__Passage to read__
Thursday, April 20, 2017

Gift with Purchase to Cut Item Returns

About 95% of items returned to retailers are in fine shape. The customers most commonly say that they’re bringing back the stuff because of second thoughts about the purchase when they got it home. Even though such items are usually suitable for resale, there are still the costs of checking each item for defects, damage, or usage and then restocking it and selling it again.
     Aware of the hit to profits that item returns can cause, researchers at Seoul National University, using samples of American and Korean consumers, identified a way to reduce item returns: Offer a free gift along with the item purchased.
     This is a method you probably wouldn’t use for every purchase. But it can work well with sales of items where processing returns is especially costly or bothersome. The researchers found it’s even more effective when you allow the purchaser to choose the free gift from a few alternatives you present. The method works for two main reasons. First, the shopper believes that if they return the item, they’ll need to return the free gift, and this makes the psychological cost of the return higher. Second, the acceptance of the gift, and especially of a gift the customer selected themselves, results in a more solid feeling of ownership, and so a hesitancy to surrender the merchandise-gift pair.

__Given task 1__
From the gift-with-purchase article, write out the passage between "Gift with Purchase" and "the item purchased.", inclusive.
__Given task 2__
Answer these from the gift-with-purchase article:
(a) What percentage of items returned to retailers are in fine shape?
(b) At which university were the researchers based?
(c) What makes the free-gift method even more effective?
The entries that come next have no connection to the gift-with-purchase article.

__Entries__
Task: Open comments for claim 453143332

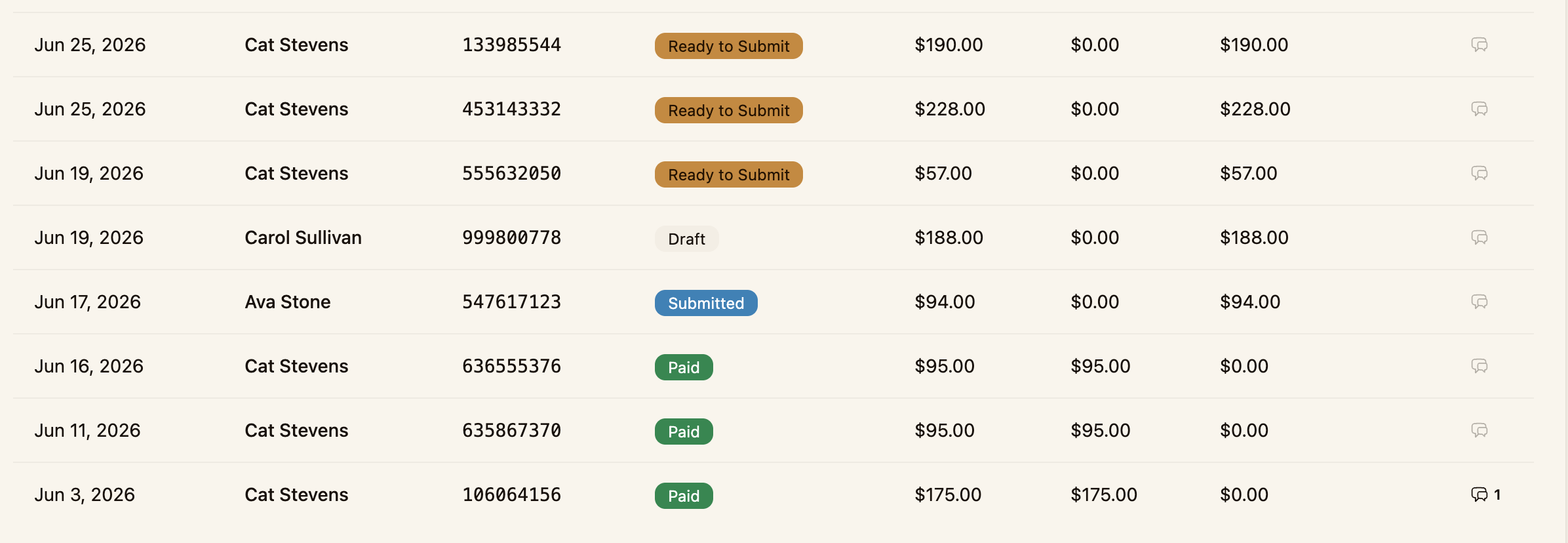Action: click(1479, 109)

==

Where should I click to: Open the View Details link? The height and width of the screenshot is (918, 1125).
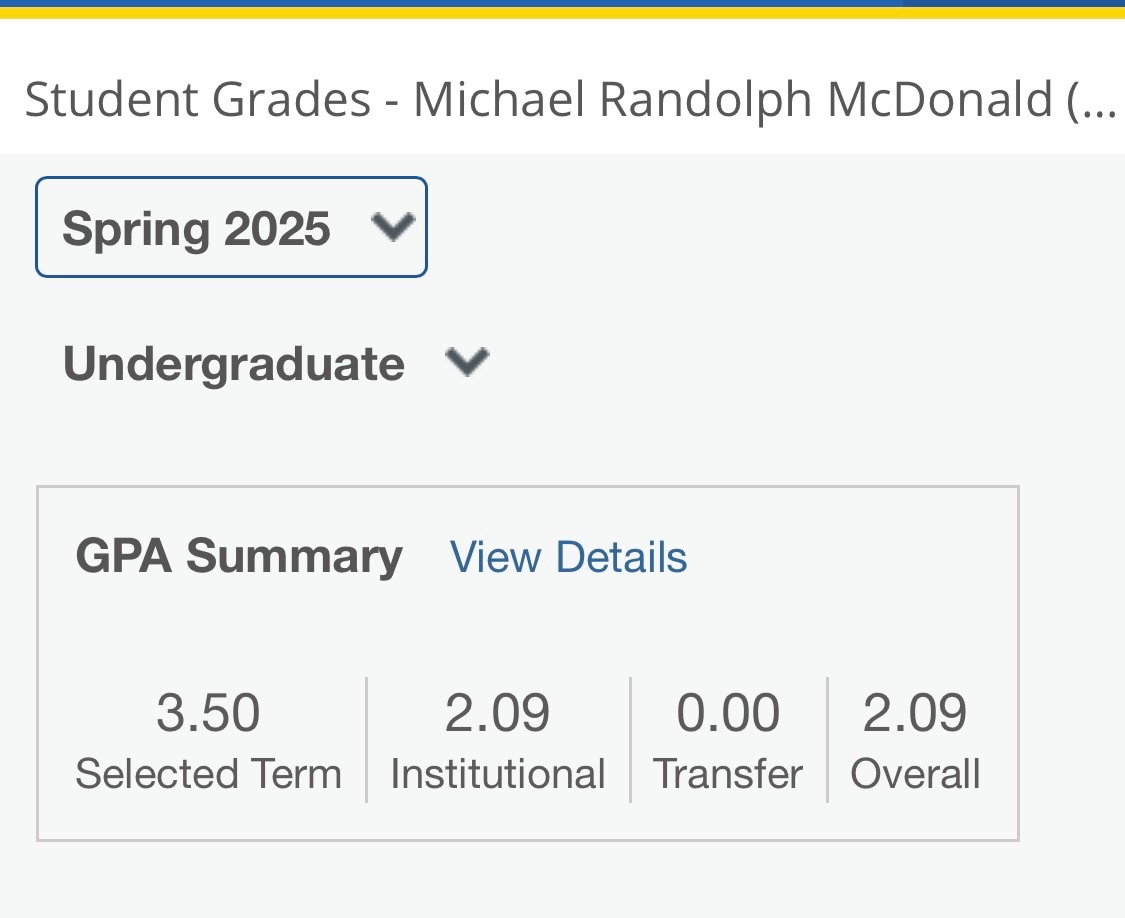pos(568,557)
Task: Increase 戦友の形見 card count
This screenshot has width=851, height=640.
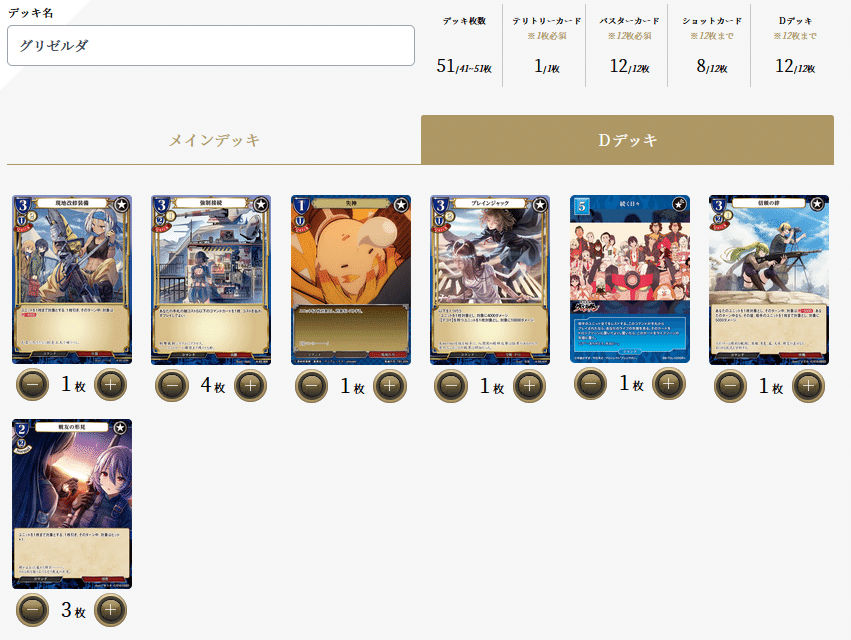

...

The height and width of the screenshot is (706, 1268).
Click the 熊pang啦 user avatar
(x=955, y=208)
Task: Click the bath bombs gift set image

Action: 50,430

__Correct output 1__
Gift with Purchase to Cut Item Returns

About 95% of items returned to retailers are in fine shape. The customers most commonly say that they’re bringing back the stuff because of second thoughts about the purchase when they got it home. Even though such items are usually suitable for resale, there are still the costs of checking each item for defects, damage, or usage and then restocking it and selling it again.
     Aware of the hit to profits that item returns can cause, researchers at Seoul National University, using samples of American and Korean consumers, identified a way to reduce item returns: Offer a free gift along with the item purchased.

__Correct output 2__
(a) About 95%.
(b) Seoul National University.
(c) Letting the purchaser choose the free gift from a few presented alternatives.